The silence of religious people in China

When Mao Zedong became the chairman of China in 1949, he decided to get rid of all religion. The only thing the Chinese people should believe in was the Great Chairman’s word. Before that many different religions were practiced around the big country but suddenly one day they weren’t allowed anymore.

Because of that, the majority of Chinese people don’t practice any religion but because the rules have eased a lot since the Mao era, there are religious people in China. The five recognized religions in China are:

Buddhism

Taoism

Islam

Protestantism

Catholicism

Religions in China are still controlled by each area’s authorities but it is legal to participate in an official acknowledged church. Even though these 5 religions are acknowledged by the Chinese Government, the churches and their members still face problems. I won’t discuss this more in this post (search on Google for more information).

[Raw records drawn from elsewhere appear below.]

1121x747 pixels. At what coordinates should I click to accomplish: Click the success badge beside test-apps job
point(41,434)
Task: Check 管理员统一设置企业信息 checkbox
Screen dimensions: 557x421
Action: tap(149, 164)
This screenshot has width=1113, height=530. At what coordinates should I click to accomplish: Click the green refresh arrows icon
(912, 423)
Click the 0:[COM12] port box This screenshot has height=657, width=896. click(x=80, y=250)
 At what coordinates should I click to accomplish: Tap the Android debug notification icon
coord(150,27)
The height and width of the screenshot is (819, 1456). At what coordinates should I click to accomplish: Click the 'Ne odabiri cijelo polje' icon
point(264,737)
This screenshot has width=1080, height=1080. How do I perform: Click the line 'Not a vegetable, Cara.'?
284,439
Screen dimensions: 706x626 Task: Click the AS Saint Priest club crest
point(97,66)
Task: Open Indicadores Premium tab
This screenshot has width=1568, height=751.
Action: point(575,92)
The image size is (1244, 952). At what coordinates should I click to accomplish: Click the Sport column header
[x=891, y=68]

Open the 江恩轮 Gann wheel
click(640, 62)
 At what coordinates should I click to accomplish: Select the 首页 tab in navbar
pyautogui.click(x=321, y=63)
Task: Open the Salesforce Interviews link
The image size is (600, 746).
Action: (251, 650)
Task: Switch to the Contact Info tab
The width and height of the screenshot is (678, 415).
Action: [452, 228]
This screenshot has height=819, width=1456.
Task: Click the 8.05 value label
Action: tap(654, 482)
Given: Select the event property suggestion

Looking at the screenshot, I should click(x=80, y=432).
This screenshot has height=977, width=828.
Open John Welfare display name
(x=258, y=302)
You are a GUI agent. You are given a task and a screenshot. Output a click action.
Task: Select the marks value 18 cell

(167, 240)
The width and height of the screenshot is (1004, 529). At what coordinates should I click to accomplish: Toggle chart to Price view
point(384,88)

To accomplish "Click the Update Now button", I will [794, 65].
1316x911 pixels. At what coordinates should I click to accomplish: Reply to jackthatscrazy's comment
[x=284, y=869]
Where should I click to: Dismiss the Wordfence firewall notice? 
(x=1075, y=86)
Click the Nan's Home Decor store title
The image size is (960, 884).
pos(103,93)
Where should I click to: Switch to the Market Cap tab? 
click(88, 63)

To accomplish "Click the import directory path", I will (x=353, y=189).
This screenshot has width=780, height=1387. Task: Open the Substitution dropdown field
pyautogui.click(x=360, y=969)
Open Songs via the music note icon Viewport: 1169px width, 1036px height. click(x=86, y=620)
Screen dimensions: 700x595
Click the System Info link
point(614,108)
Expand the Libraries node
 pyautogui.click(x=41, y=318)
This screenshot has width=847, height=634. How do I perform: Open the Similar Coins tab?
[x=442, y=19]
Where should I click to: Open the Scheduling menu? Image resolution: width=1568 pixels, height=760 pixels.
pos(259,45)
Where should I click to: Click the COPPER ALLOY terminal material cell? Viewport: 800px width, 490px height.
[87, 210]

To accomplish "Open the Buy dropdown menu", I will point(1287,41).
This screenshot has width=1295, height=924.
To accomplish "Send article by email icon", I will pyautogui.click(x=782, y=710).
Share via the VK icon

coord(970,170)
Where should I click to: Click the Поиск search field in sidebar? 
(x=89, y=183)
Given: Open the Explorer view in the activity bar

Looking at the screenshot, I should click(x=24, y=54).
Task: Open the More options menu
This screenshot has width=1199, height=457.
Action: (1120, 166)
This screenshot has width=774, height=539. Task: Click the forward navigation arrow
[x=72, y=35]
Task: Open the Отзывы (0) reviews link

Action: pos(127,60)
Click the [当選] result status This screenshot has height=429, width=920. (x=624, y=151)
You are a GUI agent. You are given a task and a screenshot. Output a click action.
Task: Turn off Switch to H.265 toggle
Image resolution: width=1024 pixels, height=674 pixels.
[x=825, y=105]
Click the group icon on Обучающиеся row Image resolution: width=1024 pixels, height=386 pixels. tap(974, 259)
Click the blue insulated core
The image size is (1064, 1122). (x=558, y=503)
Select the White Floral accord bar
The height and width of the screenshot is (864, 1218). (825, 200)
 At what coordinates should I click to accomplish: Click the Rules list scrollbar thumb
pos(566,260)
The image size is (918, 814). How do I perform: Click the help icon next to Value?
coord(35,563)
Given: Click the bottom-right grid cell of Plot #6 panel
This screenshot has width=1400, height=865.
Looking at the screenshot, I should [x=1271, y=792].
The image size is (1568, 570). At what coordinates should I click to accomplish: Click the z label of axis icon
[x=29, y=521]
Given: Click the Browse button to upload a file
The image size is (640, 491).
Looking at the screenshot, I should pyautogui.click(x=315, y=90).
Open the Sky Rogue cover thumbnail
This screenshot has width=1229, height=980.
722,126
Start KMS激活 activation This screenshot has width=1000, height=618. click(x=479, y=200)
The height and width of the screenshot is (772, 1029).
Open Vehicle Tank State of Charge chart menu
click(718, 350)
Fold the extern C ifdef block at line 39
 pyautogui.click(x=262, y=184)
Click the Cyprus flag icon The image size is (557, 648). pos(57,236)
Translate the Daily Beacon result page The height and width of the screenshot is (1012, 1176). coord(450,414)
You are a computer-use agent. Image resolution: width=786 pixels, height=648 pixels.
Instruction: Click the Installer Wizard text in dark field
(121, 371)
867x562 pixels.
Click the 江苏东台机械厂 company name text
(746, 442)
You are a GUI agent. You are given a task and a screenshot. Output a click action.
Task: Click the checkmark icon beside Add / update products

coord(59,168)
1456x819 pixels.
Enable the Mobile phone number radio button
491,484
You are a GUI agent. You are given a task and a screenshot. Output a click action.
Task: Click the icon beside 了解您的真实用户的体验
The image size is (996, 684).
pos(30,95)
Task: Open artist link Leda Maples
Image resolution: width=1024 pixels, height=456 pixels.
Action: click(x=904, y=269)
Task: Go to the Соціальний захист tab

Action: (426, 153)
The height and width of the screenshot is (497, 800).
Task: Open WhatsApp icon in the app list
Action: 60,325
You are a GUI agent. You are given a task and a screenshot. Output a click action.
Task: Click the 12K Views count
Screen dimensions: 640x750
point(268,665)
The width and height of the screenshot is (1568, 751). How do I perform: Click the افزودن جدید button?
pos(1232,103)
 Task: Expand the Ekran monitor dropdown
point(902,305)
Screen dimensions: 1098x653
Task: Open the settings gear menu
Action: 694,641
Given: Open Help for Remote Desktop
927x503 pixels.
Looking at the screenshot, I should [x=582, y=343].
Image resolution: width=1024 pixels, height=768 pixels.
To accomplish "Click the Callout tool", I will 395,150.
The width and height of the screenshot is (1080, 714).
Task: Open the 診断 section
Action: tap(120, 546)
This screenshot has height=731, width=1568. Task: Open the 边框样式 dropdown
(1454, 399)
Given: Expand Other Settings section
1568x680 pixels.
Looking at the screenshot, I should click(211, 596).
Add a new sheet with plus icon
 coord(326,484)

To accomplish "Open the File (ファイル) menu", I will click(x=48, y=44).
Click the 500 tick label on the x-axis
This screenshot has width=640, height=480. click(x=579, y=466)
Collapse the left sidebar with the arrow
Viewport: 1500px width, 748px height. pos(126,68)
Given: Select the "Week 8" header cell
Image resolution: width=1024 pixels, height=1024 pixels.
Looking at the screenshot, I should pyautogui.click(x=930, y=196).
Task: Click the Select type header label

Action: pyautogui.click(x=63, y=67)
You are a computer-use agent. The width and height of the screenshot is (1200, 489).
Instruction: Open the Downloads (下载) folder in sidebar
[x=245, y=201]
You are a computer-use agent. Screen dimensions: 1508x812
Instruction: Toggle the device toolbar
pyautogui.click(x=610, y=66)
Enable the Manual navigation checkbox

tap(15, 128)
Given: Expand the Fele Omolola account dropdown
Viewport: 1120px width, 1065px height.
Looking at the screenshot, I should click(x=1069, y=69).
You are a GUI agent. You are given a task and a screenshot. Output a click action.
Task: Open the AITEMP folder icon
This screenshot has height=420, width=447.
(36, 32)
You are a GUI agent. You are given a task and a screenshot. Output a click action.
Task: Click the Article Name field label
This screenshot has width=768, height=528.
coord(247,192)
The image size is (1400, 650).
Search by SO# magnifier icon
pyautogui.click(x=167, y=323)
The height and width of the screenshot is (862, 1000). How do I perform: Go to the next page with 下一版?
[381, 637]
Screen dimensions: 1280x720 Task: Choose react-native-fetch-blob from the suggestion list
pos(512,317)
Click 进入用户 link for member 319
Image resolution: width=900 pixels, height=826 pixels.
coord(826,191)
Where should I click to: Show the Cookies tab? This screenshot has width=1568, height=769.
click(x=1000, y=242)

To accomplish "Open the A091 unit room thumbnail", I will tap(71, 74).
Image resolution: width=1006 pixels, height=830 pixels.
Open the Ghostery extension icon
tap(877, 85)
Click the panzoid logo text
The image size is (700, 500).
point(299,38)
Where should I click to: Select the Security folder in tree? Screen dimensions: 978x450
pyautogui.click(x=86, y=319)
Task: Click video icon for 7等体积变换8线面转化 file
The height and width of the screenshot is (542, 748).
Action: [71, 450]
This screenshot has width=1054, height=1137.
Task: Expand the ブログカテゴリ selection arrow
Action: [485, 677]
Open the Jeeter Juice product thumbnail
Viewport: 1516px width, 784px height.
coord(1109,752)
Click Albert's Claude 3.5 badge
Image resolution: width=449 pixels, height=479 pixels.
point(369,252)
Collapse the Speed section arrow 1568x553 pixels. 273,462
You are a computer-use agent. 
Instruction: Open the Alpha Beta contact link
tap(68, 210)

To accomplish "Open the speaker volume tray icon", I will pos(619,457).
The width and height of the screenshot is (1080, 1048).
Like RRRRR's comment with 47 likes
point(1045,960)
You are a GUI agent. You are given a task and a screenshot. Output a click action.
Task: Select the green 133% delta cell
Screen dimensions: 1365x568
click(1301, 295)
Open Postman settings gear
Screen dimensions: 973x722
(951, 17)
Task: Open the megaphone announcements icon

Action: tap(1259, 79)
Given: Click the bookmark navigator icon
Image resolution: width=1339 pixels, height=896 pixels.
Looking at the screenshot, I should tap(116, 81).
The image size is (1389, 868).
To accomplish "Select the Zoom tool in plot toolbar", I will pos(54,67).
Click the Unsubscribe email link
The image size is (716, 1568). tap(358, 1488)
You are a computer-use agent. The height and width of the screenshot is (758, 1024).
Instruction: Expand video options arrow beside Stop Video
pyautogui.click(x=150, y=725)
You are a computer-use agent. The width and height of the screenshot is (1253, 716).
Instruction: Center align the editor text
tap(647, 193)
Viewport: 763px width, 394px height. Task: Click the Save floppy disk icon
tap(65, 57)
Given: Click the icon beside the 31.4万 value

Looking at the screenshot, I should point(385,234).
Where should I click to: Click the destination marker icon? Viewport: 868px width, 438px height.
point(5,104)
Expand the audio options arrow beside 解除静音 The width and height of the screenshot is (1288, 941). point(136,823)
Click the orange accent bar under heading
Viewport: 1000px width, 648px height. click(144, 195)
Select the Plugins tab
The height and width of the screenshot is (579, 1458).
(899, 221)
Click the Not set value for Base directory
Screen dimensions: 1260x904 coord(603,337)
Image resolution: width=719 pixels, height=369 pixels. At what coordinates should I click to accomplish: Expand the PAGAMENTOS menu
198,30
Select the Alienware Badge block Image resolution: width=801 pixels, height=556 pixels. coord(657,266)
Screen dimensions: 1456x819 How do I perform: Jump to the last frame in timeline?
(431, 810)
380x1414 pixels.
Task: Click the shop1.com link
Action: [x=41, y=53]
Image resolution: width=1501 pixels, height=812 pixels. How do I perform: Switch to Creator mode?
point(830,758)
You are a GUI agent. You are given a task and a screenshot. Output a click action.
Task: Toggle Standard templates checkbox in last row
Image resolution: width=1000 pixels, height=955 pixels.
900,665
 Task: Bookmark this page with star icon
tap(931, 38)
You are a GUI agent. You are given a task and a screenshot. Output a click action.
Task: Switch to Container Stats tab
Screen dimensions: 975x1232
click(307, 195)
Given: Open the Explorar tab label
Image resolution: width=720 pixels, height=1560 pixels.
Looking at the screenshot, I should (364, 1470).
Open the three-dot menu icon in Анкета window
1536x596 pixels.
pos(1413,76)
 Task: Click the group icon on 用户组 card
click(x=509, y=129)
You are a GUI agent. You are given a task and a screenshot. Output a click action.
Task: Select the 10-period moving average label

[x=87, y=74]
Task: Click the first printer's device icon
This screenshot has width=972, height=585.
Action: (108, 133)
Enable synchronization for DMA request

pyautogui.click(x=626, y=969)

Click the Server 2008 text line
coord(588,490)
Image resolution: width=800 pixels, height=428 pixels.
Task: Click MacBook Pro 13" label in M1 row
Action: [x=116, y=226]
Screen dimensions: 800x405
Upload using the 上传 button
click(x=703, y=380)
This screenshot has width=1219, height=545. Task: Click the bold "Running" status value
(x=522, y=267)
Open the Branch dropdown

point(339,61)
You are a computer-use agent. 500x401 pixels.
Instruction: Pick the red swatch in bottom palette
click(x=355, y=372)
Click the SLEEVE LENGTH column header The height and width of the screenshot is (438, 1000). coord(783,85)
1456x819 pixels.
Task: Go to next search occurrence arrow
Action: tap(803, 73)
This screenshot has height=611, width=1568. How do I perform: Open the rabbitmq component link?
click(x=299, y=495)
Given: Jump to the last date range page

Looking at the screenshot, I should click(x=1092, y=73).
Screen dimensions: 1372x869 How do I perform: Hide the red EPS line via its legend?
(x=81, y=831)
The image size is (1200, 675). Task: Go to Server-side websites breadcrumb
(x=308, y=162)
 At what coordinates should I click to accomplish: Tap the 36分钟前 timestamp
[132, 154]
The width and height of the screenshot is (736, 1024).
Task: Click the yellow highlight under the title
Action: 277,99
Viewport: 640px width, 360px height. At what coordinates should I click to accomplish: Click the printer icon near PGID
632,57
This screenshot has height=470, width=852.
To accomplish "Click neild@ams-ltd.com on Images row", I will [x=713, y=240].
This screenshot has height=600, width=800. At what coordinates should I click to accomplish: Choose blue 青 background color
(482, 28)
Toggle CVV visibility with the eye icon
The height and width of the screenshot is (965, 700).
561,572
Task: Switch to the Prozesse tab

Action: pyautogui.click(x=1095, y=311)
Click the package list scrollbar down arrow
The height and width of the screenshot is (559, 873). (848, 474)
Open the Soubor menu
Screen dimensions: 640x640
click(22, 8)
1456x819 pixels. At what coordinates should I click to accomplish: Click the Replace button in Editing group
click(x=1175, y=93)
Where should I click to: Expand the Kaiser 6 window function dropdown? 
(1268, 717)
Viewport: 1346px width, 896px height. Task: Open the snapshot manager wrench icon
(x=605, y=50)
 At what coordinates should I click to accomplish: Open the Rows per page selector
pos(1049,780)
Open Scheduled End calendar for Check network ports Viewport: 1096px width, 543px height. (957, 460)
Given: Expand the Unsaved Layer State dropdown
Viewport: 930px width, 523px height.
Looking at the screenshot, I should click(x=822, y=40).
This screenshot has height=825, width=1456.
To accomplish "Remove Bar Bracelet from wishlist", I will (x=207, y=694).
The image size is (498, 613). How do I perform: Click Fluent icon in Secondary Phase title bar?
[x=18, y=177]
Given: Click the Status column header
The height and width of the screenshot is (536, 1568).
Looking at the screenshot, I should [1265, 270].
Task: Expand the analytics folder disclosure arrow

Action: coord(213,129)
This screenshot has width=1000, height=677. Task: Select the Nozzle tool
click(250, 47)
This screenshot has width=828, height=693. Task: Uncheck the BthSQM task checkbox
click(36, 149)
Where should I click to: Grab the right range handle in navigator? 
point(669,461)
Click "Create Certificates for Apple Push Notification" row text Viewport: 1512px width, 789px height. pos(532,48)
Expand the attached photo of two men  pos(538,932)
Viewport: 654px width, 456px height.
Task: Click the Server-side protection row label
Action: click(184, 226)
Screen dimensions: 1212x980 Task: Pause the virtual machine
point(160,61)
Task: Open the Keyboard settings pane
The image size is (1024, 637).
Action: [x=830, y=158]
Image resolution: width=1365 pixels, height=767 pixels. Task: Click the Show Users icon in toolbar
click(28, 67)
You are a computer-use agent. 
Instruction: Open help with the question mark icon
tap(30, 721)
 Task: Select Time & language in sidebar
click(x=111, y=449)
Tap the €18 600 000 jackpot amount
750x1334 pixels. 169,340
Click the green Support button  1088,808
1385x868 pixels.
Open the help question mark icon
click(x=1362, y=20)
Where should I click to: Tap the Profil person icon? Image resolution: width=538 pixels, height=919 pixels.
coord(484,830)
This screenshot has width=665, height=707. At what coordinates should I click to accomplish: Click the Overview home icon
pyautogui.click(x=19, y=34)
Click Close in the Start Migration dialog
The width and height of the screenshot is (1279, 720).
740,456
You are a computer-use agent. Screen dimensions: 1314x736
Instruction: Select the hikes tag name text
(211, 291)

My own religious story begins when I was in Hainan province to catch up with the beach, and I met this lovely Chinese girl who told me what she was doing at this moment. She first told me that I shouldn’t talk to other Chinese about it because many people looked down on her work. She was a Christian volunteer. First, I didn’t understand why she was embarrassed to talk about it but I soon realized it must have something to do with the fact that a big amount of the Chinese people doesn’t believe in anything else than maybe financial security so she must have met a lot of judgmental stares when she was traveling around China with the church to learn about Christianity and teach others.

I thought it was quite interesting to hear her story because it is true that you don’t meet many Christian Chinese (or maybe I just haven’t been around the right places) and I think for a Chinese person the thought of a young girl who’s already graduated from university is working as a volunteer for a church while learning about Christianity doesn’t seem like the future dream of parents who probably put all their savings into their daughter’s education.

But they are there and I think they should be proud of who they are and I hope the Chinese society will be more accepting of people being different from each other in the future.